◆ Work order A
Copy everything in the Oceans board game text from "Each turn, the" down to "from its board.".
◆ Work order B
According to the Oceans board game text, why does a species lose half of its fish tokens? Answer in one to three sentences.
◆ Work order C
List every way the Oceans board game text says a player can feed a species.

◆ Text passage

Content starts

2020 nature-themed strategy board game

Oceans is a nature-themed strategy board game published in 2020 by North Star Games. It is a game in the Evolution series.

The game's development was funded via a crowdfunding campaign on Kickstarter.

==Gameplay==
Unlike its predecessor Evolution, in which players execute their turns in shared phases, in Oceans players take individual turns to create species by assembling trait cards. These creatures are released into an aquatic ecosystem where they must obtain food and avoid becoming prey to other creatures. These are represented by boards that can hold nine fish (each fish is a "population token"). During the game, the creature may evolve defenses against predators, and predators may evolve tactics to circumvent those defenses. Up to three trait cards can be used to evolve a species. The ecosystems are represented by one reef board and an ocean board with three zones filled with fish tokens.

Each turn, the player uses one card to either evolve an extant species, to create a new one, or to migrate fish from one ocean box to another. They then feed one of their species, either by "grazing from the reef" ("foraging"), preying on another species ("attacking") or passively from the ocean ("gaining"). Finally, each species controlled by the player is aged, with one fish token removed from its board and added to the players score pile. The player then draws cards to fill a complement of four for their hand. If a species does not have sufficient fish on its board, it becomes extinct. If it exceeds the nine fish limit, it has overpopulated the ocean and half the fish tokens are removed from its board.

When the first ocean zone is emptied of fish, it results in a Cambrian Explosion. During this stage of the game, on each turn each player uses two trait cards, ages species twice, and can play cards from a 'The Deep' deck of 89 unique cards. The latter have a cost that must be paid in fish tokens from the player's score pile. The 'Reef' variant of the game dispenses with "The Deep" deck and uses two scenario cards instead.

Content ends

◆ Supplied data
Content starts

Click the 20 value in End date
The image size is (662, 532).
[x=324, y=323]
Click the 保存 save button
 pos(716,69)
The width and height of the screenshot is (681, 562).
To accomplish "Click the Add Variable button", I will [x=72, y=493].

Content ends
Content starts

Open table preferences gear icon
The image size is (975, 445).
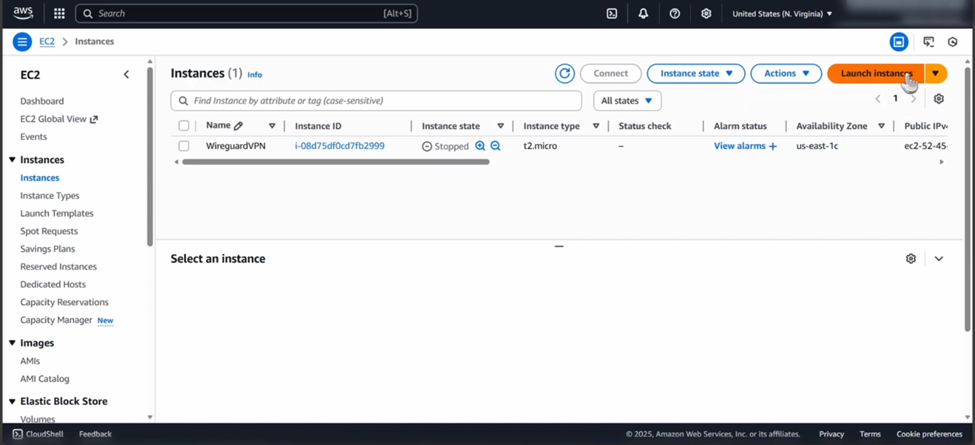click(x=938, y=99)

Content ends

◆ Expected output A
Each turn, the player uses one card to either evolve an extant species, to create a new one, or to migrate fish from one ocean box to another. They then feed one of their species, either by "grazing from the reef" ("foraging"), preying on another species ("attacking") or passively from the ocean ("gaining"). Finally, each species controlled by the player is aged, with one fish token removed from its board and added to the players score pile. The player then draws cards to fill a complement of four for their hand. If a species does not have sufficient fish on its board, it becomes extinct. If it exceeds the nine fish limit, it has overpopulated the ocean and half the fish tokens are removed from its board.

◆ Expected output B
A species loses half of its fish tokens when it goes over the limit of nine fish on its board. Going over that limit means it has overpopulated the ocean.

◆ Expected output C
- Grazing from the reef ("foraging")
- Preying on another species ("attacking")
- Feeding passively from the ocean ("gaining")